El rápido aumento de la extracción de plata genera alarma por riesgos ambientales y sociales en Bolivia.
Por Elena Vidal · Actualidad y política · Redacción Chatcámara
En los últimos meses la actividad minera de plata ha cobrado una intensidad nunca vista en Bolivia. Lo que comenzó como una serie de proyectos puntuales se ha convertido en una verdadera fiebre que arrastra a inversores, empresarios y comunidades locales. Los titulares describen el fenómeno como un "peligroso auge minero", subrayando la velocidad con la que la extracción se ha multiplicado. La metáfora de fiebre sugiere que el impulso es tan contagioso como inesperado, y que el país se encuentra bajo una presión creciente.
Los analistas alertan sobre los posibles efectos colaterales de este crecimiento desmedido.

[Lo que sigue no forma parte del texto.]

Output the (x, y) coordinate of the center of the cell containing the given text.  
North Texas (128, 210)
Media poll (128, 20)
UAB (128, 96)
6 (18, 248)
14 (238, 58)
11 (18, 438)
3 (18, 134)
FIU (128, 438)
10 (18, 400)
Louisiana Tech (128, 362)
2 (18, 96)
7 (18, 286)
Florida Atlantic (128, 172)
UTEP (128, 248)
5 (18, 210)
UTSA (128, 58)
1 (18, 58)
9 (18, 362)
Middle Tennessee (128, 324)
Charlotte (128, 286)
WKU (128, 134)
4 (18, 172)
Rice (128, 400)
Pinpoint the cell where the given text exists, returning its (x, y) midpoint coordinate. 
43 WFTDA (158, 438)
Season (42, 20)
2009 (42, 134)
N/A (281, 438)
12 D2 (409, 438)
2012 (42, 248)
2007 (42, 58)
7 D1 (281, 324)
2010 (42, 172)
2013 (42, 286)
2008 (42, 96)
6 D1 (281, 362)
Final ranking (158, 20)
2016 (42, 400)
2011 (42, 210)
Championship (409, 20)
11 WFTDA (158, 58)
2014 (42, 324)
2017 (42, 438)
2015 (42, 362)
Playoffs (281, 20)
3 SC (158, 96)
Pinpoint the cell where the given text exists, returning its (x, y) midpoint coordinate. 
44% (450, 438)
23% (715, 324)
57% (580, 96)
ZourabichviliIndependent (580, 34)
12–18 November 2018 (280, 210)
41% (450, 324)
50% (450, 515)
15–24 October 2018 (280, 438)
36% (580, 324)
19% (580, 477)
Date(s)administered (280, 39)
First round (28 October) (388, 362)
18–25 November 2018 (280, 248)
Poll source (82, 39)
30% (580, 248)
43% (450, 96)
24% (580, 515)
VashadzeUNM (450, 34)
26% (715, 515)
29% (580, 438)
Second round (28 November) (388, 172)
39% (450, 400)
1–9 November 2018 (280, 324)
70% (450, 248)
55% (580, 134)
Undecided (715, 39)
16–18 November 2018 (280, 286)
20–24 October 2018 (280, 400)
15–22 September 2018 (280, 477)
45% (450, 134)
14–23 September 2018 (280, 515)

La minería de plata, aunque rentable, implica la manipulación de químicos tóxicos y la generación de residuos que pueden contaminar ríos y suelos. Además, la expansión acelerada de los frentes mineros amenaza la biodiversidad de zonas montañosas donde la actividad se concentra. Las comunidades que rodean los sitios de extracción ya perciben cambios en la calidad del aire y del agua, lo que alimenta temores de problemas de salud a largo plazo.
Ante la situación, el gobierno ha empezado a evaluar medidas de control y supervisión. Autoridades ambientales han pedido pausas temporales para realizar inspecciones, mientras que funcionarios del sector minero buscan equilibrar la demanda internacional de plata con la necesidad de proteger los recursos naturales. Los líderes locales, por su parte, solicitan diálogos que incluyan a pobladores, empresas y organismos regulatorios, con el objetivo de diseñar planes que reduzcan el impacto ambiental sin frenar la generación de empleo.
El futuro de la fiebre de la plata en Bolivia dependerá de la capacidad del país para gestionar este auge de forma sostenible. Si se logran acuerdos claros y se implementan normas estrictas, la extracción podría convertirse en una fuente de desarrollo económico responsable. En caso contrario, la falta de regulación podría traducirse en daños irreparables para ecosistemas y comunidades. La atención del país está puesta ahora en encontrar ese equilibrio crítico.